O autarca acrescentou que melhorar as condições de mobilidade é hoje – a par da água – um dos principais desafios das cidades, algo que, considerou, o Governo está a ignorar. “Há da parte do Governo uma visão muito restrita da questão dos transportes. Uma visão estranguladora das autarquias. Quer Lisboa quer o Porto manifestaram interesse em participar num debate vivo com o Governo sobre esta matéria. Não se tem conseguido”, alertou.
Rui Moreira está em Barcelona para participar no “Smart Cities World Congress”, considerado um dos principais eventos mundiais sobre cidades e mobilidade inteligente.
Segundo explicou o autarca, um estudo encomendado à Universidade Católica e recebido na sexta-feira, “demonstra que o modelo de concessão de transportes no Porto aponta para uma perda de qualidade nos transportes”.

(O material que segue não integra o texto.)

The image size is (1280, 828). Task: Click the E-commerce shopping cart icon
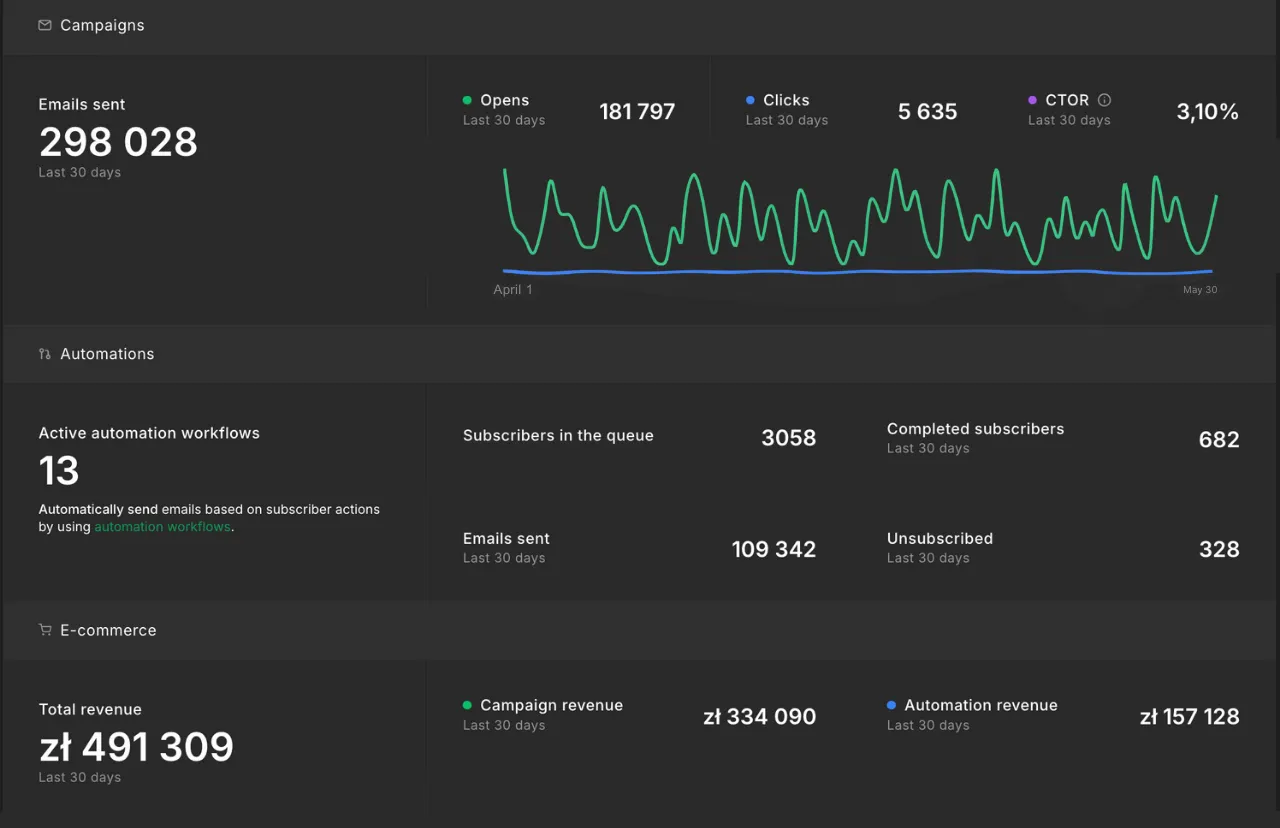(x=45, y=630)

Acusando o Governo de lidar com o assunto “exclusivamente sob o ponto de vista economicista, sem olhar para as externalidades”, Rui Moreira recordou o impacto negativo de uma cidade que não tem transportes públicos e onde as pessoas não se podem movimentar facilmente.

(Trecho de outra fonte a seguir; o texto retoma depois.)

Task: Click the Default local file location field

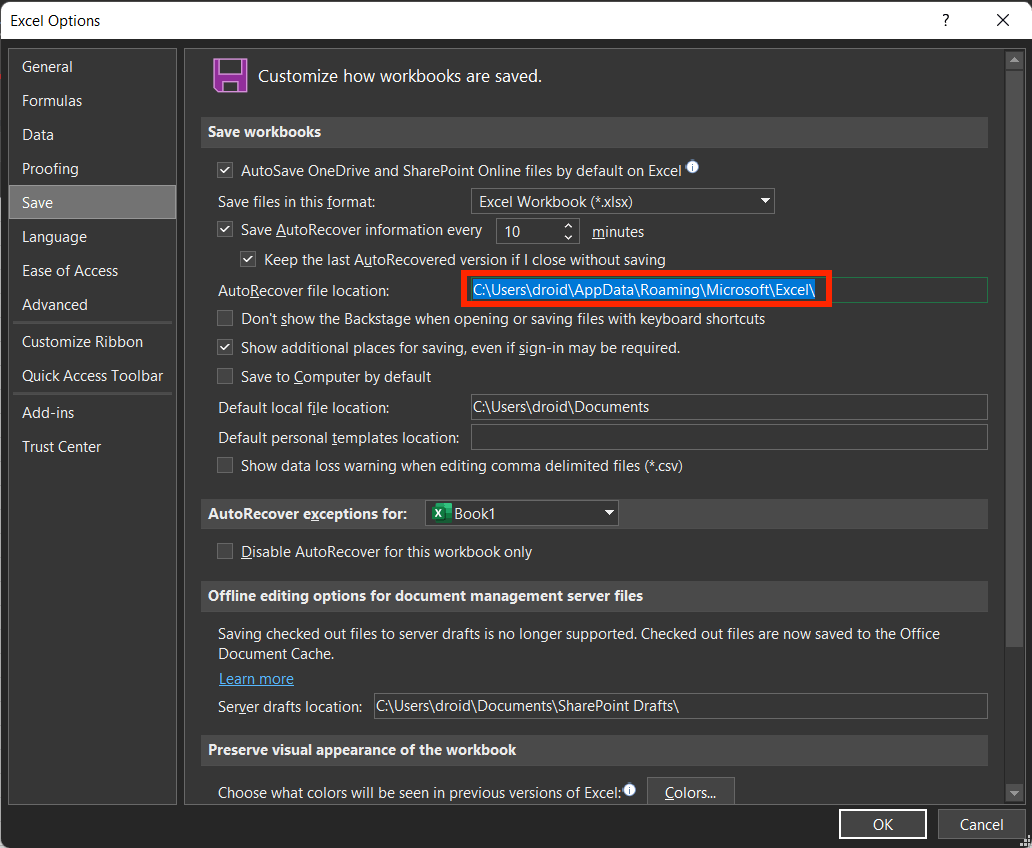Action: pyautogui.click(x=728, y=407)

“Temos vindo a notar um aumento do transporte individual por causa de não haver transporte público. O Governo está a tentar equacionar esta rede como ela existe, piorando até a frequência”, disse, afirmando que uma cidade só evolui “no conceito da proximidade”.
“Conseguimos atrair pessoas para a cidade convencendo-os de que a distância é curta. Mas se essa distância tem de ser feita no transporte individual, com parqueamento, consumo de gasolina, maçadas, incómodos, estamos a andar a contrário do que devem andar as cidades”, sublinhou.
No Porto, revelou, um dos objetivos é fechar mais ruas ao trânsito automóvel, com “enorme sucesso” em experiências recentes de pedonalização como a da Rua das Flores, fomentando os corredores de autocarros. “Gostaríamos de aumentar os corredores autocarros mas só se houver uma oferta de transporte coletivo. Não podemos estar a criar corredores ‘bus’ se não houver autocarros”, disse.
Para Rui Moreira, o debate é também prejudicado pela Associação Nacional de Municípios (ANMP), que tem “outras preocupações e outras agendas”, citando como exemplo a falta de debate sobre os fundos estruturais europeus. “Chamei a atenção em janeiro para o facto de haver inércia e indefinição sobre esses fundos. Fui muito criticado pelo Governo e por outros autarcas. Mas passaram vários meses e hoje ainda não sabemos, não discutimos coisas tão importantes como, por exemplo, como vamos utilizar esses recursos”, disse.
O metro do Porto “é um projeto que não deveria deixar de estar inscrito e não está. São estes aspetos estratégicos que deveriam estar em debate mas ficam longe da discussão nas áreas metropolitanas, na ANMP e no Governo central”, concluiu Rui Moreira.